Entendemos que tais clubes têm as seguintes opções:
1. Reclamação/recurso direto à associação nacional. O embasamento da reclamação seria o da qualificação de equipes por falta de mérito esportivo, contrário às diretrizes estabelecidas pela UEFA. Dependendo da estrutura organizacional de cada liga ou país, isso pode significar recurso ao judiciário. O risco de uma decisão não sair antes do início da próxima temporada é enorme;
2. Recurso junto à UEFA. O embasamento seria o mesmo que o item anterior. Caberia neste caso, ao Secretário-Geral da UEFA ou ao Órgão de Controle, Ética e Disciplina da UEFA considerar a questão. Por essa abordagem, os clubes lesionados poderiam talvez desencadear uma aceleração dos procedimentos na UEFA. Essa aceleração dos procedimentos internos pode ser crucial tanto pelo iminente prazo de inscrição das competições quanto para procederem à última “instância” (como veremos abaixo).

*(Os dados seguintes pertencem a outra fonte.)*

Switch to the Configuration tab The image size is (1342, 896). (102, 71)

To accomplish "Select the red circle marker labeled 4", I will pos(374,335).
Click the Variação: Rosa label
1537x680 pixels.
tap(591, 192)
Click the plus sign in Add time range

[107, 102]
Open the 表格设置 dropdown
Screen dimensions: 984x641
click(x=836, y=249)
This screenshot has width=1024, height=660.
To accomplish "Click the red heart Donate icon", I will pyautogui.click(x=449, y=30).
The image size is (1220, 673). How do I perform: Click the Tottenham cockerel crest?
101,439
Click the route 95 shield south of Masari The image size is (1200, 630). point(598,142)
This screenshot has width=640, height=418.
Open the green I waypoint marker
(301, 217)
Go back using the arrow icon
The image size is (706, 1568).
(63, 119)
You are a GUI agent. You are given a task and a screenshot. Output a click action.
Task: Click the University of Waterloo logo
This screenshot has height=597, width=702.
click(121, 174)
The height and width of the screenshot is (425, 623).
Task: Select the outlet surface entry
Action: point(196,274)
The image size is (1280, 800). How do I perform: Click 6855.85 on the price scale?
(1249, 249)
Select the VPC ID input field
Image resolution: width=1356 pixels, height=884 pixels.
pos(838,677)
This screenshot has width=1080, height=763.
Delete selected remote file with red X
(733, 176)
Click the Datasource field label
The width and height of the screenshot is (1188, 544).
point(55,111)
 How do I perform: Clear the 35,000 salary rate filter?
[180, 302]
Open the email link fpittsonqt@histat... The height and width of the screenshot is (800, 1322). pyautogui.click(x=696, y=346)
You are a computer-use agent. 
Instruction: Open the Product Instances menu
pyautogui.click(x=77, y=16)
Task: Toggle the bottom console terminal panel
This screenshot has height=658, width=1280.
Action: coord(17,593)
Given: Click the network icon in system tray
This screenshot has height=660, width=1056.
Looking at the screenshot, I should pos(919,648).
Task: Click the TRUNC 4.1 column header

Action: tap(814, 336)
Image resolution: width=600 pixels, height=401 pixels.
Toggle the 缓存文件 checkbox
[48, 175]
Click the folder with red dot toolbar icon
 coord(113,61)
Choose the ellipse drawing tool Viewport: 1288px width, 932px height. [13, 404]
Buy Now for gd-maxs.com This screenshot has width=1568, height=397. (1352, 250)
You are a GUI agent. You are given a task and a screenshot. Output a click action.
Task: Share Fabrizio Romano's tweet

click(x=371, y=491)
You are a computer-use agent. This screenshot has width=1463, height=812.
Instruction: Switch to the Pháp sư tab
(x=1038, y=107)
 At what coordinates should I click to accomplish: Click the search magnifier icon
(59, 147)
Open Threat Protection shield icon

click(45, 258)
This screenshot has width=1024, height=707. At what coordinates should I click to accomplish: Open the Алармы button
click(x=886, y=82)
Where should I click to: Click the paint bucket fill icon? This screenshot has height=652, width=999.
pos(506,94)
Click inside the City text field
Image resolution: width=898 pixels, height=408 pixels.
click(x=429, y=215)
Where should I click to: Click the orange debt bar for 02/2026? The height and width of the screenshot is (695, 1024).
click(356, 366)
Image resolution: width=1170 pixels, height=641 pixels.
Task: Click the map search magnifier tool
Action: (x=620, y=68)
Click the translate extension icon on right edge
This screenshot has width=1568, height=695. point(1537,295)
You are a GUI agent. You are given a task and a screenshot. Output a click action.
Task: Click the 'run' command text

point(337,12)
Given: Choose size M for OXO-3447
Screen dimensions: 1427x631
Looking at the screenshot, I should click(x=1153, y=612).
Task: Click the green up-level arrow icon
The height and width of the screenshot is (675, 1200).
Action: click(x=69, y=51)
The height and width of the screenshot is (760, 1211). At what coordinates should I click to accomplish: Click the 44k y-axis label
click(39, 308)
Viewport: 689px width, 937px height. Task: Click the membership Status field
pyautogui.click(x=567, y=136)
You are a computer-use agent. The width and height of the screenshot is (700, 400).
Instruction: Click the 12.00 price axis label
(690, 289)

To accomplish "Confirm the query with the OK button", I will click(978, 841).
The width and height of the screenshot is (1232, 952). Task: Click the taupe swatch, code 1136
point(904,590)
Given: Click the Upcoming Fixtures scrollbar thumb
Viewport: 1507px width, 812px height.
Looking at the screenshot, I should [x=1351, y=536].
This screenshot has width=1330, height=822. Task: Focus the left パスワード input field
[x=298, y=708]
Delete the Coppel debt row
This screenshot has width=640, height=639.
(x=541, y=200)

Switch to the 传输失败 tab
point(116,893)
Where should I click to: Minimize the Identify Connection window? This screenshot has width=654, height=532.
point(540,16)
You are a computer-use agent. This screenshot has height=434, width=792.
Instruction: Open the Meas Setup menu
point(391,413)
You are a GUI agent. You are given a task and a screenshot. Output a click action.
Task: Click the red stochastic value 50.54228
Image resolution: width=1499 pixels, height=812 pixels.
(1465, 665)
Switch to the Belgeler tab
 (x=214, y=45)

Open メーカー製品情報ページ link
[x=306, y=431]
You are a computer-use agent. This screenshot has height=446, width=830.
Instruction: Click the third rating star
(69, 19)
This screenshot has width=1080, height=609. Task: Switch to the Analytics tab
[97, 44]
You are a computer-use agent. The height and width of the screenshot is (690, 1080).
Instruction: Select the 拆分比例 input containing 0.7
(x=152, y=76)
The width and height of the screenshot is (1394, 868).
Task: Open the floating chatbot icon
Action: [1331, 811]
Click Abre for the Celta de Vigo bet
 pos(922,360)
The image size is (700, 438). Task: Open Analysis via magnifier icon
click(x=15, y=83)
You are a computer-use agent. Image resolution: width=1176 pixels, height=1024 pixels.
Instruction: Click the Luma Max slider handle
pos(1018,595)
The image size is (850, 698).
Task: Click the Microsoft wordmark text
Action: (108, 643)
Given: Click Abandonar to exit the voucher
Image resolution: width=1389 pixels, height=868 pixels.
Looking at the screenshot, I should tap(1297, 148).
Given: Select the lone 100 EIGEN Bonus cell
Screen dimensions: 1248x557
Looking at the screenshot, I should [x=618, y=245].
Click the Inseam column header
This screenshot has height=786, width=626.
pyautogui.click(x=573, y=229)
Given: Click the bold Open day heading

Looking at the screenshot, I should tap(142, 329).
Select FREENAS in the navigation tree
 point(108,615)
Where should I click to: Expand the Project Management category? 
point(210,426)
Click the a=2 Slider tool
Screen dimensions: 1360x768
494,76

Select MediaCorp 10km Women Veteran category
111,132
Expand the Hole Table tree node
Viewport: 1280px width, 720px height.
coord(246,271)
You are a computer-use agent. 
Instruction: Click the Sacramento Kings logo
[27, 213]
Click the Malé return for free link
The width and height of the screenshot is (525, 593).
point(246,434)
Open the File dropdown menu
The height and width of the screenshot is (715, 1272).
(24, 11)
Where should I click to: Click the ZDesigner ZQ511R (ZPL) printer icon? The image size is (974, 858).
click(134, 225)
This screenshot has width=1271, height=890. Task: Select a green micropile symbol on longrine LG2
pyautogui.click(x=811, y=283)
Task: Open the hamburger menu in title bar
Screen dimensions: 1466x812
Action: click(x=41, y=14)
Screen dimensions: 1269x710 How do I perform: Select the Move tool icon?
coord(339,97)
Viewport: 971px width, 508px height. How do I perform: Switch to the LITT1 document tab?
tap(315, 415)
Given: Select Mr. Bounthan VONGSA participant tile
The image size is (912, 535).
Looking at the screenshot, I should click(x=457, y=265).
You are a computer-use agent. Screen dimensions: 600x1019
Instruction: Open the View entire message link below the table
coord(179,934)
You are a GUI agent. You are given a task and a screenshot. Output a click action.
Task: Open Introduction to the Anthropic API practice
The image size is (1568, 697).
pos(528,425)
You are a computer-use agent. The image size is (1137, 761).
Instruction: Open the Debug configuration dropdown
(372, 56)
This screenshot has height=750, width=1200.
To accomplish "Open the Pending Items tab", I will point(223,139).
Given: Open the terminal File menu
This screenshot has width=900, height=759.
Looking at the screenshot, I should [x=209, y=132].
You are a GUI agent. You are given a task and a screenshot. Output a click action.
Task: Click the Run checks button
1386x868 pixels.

3. O clube ainda poderá recorrer da decisão da UEFA perante o Tribunal de Arbitragem do Esporte (TAS). Cada vez mais famoso, caberia a esse tribunal arbitral a difícil tarefa de decidir a disputa. Lembramos que a jurisdição do TAS apenas existe uma vez que os procedimentos e recursos internos da UEFA forem exauridos. Por isso, a necessidade de rapidez interna dos procedimentos da UEFA.
Assim, todo o processo de objeção às determinações de ranking para a elegibilidade de clubes participantes dos torneios da UEFA para a próxima temporada é claramente bastante oneroso. Para equipes com posição financeira delicada, a incerteza de decisão antes do início da próxima temporada, torna-se difícil manter a esperança de reforma das decisões adversas das associações nacionais nesta ocasião.